**LISTED ENTRIES**

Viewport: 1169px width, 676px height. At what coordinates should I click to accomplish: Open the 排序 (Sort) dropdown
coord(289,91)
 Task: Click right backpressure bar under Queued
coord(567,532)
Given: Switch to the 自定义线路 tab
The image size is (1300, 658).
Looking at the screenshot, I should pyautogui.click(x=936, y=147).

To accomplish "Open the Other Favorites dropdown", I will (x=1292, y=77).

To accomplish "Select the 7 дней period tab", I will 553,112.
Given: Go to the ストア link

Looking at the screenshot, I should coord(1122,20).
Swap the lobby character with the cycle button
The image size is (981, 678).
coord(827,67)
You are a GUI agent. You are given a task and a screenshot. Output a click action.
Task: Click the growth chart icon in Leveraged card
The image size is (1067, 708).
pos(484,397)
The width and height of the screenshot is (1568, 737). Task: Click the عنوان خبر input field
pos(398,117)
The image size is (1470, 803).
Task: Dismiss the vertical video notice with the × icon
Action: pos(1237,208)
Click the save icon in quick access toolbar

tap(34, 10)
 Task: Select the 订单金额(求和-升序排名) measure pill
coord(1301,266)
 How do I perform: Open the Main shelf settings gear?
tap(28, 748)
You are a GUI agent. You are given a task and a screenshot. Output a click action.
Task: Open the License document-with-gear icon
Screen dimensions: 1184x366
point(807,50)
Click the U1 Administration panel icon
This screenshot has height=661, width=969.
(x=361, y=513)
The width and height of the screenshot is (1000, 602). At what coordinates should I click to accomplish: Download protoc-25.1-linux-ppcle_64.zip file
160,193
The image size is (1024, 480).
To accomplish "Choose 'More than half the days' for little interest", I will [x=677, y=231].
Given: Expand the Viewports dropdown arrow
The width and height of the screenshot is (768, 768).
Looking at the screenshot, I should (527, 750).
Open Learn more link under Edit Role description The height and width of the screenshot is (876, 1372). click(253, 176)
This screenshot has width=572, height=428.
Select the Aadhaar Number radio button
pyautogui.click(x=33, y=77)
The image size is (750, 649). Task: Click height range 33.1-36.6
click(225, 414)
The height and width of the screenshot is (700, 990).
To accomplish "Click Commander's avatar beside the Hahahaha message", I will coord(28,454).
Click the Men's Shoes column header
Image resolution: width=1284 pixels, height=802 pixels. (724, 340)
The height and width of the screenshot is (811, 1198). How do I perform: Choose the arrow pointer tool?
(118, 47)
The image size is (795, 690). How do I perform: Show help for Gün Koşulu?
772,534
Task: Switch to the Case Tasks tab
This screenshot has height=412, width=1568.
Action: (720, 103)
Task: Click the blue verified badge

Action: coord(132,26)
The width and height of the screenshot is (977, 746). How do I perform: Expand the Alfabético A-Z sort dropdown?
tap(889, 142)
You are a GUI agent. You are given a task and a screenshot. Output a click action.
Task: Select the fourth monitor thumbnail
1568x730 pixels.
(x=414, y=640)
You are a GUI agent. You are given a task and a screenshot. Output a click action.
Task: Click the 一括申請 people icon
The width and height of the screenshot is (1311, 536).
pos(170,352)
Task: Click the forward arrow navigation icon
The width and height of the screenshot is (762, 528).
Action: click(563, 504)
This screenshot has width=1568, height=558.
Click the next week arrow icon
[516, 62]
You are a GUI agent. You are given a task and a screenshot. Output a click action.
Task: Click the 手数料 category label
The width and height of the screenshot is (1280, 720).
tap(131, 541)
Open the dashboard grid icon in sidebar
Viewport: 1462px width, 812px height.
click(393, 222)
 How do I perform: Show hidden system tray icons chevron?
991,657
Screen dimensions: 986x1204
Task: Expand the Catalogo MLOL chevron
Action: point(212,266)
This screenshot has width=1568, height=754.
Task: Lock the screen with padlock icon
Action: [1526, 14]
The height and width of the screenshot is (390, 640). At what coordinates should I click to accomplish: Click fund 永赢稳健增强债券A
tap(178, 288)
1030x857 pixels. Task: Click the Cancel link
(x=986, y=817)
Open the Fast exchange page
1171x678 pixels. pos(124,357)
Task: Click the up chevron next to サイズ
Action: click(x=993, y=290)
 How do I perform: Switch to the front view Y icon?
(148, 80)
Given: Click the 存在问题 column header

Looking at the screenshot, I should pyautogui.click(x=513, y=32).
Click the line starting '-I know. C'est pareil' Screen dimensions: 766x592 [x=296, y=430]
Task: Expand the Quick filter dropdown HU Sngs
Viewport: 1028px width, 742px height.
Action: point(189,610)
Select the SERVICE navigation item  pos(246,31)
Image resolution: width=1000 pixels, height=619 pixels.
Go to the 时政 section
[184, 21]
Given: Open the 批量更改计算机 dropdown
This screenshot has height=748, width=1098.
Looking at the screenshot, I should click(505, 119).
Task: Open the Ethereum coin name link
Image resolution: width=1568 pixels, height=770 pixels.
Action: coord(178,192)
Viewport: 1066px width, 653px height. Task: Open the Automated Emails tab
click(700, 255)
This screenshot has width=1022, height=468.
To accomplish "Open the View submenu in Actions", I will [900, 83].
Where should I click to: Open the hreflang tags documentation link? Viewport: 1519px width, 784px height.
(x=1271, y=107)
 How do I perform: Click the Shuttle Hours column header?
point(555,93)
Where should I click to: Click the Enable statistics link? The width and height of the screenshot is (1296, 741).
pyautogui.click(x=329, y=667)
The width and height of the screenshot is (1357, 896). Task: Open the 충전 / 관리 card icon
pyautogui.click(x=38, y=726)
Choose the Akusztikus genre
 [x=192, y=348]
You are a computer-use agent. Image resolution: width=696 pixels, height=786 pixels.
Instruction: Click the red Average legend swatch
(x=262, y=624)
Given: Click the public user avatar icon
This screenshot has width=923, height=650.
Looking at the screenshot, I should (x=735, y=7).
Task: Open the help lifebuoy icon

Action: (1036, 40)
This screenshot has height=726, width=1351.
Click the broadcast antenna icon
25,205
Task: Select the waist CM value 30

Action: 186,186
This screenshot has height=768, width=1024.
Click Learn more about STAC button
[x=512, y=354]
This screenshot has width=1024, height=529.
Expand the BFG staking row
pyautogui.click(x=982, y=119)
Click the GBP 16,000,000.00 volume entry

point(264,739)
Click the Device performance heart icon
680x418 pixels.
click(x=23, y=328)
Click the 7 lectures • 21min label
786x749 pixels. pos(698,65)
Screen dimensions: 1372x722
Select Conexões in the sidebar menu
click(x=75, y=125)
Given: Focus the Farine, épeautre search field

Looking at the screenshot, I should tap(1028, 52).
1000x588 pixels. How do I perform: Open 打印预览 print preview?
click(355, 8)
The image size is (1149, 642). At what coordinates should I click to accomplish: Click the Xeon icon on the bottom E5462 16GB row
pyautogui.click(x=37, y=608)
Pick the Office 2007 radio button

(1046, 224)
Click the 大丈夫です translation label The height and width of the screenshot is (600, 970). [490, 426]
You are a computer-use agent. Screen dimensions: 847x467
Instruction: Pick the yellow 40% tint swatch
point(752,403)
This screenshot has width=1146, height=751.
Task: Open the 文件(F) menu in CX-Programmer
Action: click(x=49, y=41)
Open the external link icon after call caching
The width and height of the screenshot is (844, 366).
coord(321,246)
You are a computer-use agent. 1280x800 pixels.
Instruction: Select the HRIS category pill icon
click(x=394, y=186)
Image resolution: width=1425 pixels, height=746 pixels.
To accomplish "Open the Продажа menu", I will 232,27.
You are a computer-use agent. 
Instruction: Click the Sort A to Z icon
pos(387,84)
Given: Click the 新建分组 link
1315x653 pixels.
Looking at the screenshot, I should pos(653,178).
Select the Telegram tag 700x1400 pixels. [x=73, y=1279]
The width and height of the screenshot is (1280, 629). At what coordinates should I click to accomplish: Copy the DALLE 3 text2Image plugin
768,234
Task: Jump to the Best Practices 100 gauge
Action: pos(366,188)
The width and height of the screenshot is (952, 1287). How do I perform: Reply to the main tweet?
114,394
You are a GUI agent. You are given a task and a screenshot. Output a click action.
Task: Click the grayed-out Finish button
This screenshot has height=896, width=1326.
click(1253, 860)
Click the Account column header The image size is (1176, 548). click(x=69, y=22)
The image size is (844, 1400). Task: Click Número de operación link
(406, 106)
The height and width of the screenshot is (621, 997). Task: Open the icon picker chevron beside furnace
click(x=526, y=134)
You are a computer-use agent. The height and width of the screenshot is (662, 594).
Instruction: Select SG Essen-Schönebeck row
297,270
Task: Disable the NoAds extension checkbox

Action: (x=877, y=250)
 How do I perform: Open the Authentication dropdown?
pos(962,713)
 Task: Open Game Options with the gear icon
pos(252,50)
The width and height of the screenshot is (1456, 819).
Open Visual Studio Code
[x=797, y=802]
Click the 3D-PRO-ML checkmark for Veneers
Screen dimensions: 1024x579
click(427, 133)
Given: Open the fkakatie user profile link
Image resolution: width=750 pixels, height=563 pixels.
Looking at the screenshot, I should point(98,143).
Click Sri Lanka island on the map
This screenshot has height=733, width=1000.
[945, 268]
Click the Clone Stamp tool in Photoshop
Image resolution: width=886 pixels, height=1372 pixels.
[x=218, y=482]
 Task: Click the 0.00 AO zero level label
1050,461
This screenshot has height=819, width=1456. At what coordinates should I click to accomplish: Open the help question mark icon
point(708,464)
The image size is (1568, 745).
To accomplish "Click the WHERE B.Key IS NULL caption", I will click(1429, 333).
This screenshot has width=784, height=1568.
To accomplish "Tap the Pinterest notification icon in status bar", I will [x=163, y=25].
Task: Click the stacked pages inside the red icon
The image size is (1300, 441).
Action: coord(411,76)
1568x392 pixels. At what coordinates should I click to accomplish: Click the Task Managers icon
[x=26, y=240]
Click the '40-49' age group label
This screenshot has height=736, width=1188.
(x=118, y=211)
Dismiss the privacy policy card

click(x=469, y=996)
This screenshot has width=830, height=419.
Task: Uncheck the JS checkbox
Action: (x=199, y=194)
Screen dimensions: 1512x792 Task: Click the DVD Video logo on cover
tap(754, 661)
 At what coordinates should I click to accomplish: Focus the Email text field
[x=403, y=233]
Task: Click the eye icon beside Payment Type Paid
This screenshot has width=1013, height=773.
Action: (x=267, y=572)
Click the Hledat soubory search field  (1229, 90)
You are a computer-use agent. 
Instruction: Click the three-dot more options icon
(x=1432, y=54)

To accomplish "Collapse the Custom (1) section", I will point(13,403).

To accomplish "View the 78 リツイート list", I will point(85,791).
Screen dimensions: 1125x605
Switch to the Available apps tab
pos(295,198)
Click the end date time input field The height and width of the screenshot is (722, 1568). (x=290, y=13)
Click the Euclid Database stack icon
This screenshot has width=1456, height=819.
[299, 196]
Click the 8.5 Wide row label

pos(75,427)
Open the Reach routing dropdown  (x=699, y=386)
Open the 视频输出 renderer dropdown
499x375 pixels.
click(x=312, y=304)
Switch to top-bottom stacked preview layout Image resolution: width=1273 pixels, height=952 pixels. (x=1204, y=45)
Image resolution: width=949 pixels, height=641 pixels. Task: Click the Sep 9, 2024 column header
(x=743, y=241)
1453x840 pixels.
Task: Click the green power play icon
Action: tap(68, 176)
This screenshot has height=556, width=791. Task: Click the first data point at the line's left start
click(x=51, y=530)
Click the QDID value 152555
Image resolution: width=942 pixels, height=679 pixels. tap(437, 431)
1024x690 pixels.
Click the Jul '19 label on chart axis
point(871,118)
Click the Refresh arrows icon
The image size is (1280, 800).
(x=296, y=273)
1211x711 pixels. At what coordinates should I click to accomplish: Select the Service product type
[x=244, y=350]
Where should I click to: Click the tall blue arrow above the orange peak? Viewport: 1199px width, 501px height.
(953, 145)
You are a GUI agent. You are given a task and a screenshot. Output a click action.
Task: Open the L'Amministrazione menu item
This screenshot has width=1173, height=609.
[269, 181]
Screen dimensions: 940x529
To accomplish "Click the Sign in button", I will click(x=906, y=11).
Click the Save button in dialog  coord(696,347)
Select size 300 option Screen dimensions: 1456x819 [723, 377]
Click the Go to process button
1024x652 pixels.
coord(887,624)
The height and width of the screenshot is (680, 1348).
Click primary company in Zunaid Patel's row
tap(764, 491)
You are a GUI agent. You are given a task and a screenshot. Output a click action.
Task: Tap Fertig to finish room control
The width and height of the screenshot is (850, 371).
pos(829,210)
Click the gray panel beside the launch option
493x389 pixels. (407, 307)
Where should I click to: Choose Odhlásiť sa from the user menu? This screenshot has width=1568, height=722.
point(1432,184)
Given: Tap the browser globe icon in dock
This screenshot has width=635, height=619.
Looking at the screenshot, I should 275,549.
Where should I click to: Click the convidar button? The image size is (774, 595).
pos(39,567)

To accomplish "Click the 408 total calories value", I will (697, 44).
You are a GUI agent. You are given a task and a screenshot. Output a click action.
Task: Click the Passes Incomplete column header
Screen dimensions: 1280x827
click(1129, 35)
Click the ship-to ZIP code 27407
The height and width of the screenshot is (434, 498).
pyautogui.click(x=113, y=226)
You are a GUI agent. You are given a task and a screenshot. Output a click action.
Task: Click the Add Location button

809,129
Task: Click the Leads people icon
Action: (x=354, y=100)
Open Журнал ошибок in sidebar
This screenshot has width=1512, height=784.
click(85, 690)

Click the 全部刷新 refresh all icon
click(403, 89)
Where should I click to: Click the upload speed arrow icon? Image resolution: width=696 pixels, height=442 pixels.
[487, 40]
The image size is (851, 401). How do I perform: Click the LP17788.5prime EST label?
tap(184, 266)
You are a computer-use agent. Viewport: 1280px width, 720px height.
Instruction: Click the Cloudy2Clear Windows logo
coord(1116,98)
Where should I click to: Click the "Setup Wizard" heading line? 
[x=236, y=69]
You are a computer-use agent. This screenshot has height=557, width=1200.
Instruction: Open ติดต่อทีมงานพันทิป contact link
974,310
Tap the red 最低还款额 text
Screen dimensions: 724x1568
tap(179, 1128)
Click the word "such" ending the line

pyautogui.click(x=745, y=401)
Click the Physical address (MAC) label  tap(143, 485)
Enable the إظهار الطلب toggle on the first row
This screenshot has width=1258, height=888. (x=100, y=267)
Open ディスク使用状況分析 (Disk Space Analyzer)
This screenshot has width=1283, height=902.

**ASSIGNMENT**
Search the data for the string "stacked" and copy every line where it appears.

**EXERCISE ANSWER**
Task: Click the stacked pages inside the red icon
Switch to top-bottom stacked preview layout Image resolution: width=1273 pixels, height=952 pixels. (x=1204, y=45)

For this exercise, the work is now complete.